As with any new technology, there is bound to be challenges but how the challenge is addressed is what matters, with the AR systems, they must be structured in a way that they are flexible to address a wide range of AR applications. Thus a design to make an extension to the Geography MarkupLanguage (GML3) specifically targeted at AR is on the way. GML is an XML-based encoding for exchange of geographical Objects.
The Global positioning system (GPS) still has a limitation: that is, it's only accurate to within 9 metres (30 feet) and doesn't work well indoors.
Another downside to AR systems is that, there is over reliance on AR applications and they end up missing what's right infront of them.
There is also the issue of privacy with the some of the possibilities offered by AR applications with image recognition software, for instance an iphone user can just point his phone at someone with a similar device and be able to get information about them from their face book, twitter, Amazon.
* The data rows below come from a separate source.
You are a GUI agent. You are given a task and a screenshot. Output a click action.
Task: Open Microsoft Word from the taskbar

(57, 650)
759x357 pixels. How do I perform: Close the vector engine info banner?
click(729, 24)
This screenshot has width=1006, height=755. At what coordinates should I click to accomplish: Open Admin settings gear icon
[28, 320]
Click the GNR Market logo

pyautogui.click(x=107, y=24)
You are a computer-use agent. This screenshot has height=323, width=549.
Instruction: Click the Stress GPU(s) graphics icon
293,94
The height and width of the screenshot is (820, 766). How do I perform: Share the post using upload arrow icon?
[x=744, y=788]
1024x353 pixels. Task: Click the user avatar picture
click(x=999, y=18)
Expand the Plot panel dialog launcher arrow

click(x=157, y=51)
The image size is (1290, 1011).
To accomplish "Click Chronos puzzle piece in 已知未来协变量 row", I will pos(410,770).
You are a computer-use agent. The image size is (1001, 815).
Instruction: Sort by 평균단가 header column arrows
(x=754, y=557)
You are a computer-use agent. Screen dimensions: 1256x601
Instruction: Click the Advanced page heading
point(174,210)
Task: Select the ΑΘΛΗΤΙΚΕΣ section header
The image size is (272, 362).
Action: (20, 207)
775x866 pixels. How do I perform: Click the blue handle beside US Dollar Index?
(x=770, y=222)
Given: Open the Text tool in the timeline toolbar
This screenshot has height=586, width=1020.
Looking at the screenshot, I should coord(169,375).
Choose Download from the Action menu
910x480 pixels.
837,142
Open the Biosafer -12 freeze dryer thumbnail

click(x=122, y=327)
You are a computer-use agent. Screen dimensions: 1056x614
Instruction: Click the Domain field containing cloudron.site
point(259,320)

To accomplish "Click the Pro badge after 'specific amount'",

Despite some of the concerns, AR systems have so many possibilities. For instance one can get to know above a city where they haven't even been by just pointing the AR-enabled device (phone) towards that direction, locate places of interest.For those in the construction industry, they can save on materials by using virtual markers to designate where a beam should or which structural support to inspect.
In conclusion, it would be important to note that there is an increasing relationship between XML databases as it has become a popular format for online distribution of datasets that AR systems need in order to display all these fascinating thoughts that are stored in their 2D forms. However the concept of AR system is still not that popular because of its cost of implementation.